More than a century after it sunk off the Greek coast, divers have recovered artefacts from the Titanic’s sister ship, the Britannic. The Britannic was built as a luxury liner in 1914, before being requisitioned as a hospital ship with the outbreak of World War One. Just two years after it was built, however, it struck a mine and went down off the coast of Kea, southeast of Athens, while en-route to the Greek island of Lemnos.
The ship, once the largest hospital liner afloat, disappeared beneath the waves in under an hour. 30 of the 1,060 passengers onboard died after escaping the vessel, when their lifeboats were struck by the Britannic’s still-turning propellers. Greece’s Culture Ministry said an 11-member deep-sea diving team carried out a week-long operation to recover artefacts from the wreckage in May.

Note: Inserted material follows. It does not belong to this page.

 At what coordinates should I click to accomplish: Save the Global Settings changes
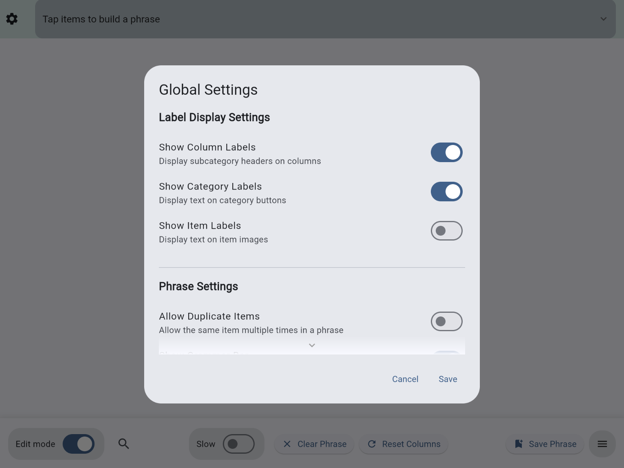[x=448, y=379]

Among the items retrieved from the liner, which was the third of the White Star Line company’s Olympic steamships, alongside the Titanic and the Olympic, included its bell, navigation light and extravagant fittings.
The divers used closed-circuit equipment and battled strong currents and low visibility during the expedition, the ministry said.
They raised artefacts including the ship’s lookout bell, silver-plated serving trays, ceramic tiles from a Turkish bath and a porcelain sink, believed to be from the second-class cabins, EuroNews reports.
A navigation lamp and a pair of passenger binoculars were also brought to the surface as part of the discovery effort.
The Britannic wreck lay undisturbed at the bottom of the Aegean Sea until December 1975, when it was discovered by deep-sea explorer Jacques-Yves Cousteau, lying at a depth of 120 metres, nearly 400 feet – making it inaccessible to all but technical divers.
The operation was jointly organised by British historian Simon Mills, founder of the Britannic Foundation. The artefacts, which shed new light on life aboard the sunken ship, have been dispatched to Athens for conservation.
They will then be included in a permanent collection of the new Museum of Underwater Antiquities, under development at the Greek port of Piraeus.